# Aim of the exercise
Copy each line of the data beneath in which the word "description" appears.

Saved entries

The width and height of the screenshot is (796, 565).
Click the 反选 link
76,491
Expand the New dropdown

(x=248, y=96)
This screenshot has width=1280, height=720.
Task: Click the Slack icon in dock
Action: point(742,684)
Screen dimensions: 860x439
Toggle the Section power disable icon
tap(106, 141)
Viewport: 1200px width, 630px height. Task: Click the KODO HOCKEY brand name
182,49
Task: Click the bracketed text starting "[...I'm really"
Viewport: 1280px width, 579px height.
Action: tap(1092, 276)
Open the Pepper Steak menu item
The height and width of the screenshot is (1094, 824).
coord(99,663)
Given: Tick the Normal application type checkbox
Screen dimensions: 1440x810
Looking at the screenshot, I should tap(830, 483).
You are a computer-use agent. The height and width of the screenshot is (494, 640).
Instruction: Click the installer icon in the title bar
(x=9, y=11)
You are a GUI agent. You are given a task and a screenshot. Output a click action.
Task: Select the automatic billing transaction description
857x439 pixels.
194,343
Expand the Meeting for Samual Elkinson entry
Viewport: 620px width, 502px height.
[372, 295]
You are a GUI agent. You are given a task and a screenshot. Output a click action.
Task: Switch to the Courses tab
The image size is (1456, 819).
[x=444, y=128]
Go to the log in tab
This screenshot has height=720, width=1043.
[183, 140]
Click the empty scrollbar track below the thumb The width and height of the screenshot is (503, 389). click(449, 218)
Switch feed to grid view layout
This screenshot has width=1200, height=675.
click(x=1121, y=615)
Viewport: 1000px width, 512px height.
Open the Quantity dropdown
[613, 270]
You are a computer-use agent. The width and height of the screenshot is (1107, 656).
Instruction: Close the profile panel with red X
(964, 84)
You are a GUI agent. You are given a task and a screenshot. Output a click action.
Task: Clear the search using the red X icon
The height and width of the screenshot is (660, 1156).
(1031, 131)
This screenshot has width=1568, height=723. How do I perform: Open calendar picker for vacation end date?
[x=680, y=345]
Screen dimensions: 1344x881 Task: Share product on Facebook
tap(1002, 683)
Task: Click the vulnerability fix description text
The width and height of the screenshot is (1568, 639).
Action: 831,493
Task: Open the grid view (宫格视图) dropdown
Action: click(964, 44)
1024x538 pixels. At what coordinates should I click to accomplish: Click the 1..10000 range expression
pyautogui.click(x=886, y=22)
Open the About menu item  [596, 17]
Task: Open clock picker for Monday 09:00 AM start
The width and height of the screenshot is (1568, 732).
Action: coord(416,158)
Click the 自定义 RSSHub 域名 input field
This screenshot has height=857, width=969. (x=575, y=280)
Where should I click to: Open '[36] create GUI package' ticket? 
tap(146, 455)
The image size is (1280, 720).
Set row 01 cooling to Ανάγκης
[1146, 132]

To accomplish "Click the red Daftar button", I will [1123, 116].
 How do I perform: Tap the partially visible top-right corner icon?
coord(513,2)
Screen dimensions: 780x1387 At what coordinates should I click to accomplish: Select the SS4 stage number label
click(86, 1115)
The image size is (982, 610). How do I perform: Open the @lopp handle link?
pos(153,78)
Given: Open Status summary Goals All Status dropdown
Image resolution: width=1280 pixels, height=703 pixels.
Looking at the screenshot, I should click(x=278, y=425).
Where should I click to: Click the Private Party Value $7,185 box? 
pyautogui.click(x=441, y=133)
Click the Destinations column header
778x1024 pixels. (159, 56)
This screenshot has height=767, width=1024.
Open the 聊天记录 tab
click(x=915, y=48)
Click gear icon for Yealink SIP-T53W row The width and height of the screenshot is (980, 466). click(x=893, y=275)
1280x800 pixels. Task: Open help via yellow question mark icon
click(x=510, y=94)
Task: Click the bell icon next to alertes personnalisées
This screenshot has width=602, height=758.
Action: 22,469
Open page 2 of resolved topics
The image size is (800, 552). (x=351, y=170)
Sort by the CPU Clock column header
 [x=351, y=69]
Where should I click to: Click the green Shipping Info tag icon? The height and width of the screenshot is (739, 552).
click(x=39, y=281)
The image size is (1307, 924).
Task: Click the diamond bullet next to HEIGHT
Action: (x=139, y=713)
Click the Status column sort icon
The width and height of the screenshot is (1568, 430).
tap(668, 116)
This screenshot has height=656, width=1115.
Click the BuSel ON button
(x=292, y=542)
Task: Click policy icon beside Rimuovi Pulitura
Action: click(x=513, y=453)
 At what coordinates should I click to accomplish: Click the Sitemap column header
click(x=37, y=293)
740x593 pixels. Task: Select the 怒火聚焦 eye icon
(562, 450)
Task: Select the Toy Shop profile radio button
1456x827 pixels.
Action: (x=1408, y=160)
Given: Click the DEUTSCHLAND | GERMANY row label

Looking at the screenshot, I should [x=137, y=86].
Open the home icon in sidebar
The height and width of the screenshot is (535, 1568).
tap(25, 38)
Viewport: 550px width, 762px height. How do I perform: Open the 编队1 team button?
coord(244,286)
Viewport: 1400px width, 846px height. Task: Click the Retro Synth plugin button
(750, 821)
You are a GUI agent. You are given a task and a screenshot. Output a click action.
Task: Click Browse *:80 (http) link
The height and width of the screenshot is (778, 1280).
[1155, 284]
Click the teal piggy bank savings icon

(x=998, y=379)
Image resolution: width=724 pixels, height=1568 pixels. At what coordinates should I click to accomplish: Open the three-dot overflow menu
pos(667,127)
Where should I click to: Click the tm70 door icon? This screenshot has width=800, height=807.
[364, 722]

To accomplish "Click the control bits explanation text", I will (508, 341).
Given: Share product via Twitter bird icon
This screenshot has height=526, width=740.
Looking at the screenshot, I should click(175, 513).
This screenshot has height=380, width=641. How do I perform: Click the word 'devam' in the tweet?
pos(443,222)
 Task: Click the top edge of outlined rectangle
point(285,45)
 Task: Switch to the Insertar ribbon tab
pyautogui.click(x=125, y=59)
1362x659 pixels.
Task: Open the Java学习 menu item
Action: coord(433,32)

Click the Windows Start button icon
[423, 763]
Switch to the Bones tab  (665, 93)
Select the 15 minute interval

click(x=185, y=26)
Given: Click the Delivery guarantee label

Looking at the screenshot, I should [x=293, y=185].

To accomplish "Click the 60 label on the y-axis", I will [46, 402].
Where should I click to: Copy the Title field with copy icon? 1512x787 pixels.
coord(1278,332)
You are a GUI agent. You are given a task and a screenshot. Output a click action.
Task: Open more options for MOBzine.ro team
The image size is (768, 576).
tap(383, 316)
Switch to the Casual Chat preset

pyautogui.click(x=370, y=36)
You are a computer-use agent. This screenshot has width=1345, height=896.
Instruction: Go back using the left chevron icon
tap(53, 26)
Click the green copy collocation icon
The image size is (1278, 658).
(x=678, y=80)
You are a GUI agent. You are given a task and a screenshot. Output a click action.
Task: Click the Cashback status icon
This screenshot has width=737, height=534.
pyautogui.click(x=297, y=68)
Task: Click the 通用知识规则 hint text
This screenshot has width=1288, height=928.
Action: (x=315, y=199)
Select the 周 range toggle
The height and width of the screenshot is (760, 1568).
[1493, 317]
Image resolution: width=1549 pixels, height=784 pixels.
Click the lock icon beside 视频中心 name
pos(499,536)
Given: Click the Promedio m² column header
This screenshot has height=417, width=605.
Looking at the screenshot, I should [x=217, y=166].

# Written response
Task: Select the automatic billing transaction description
Task: Click the vulnerability fix description text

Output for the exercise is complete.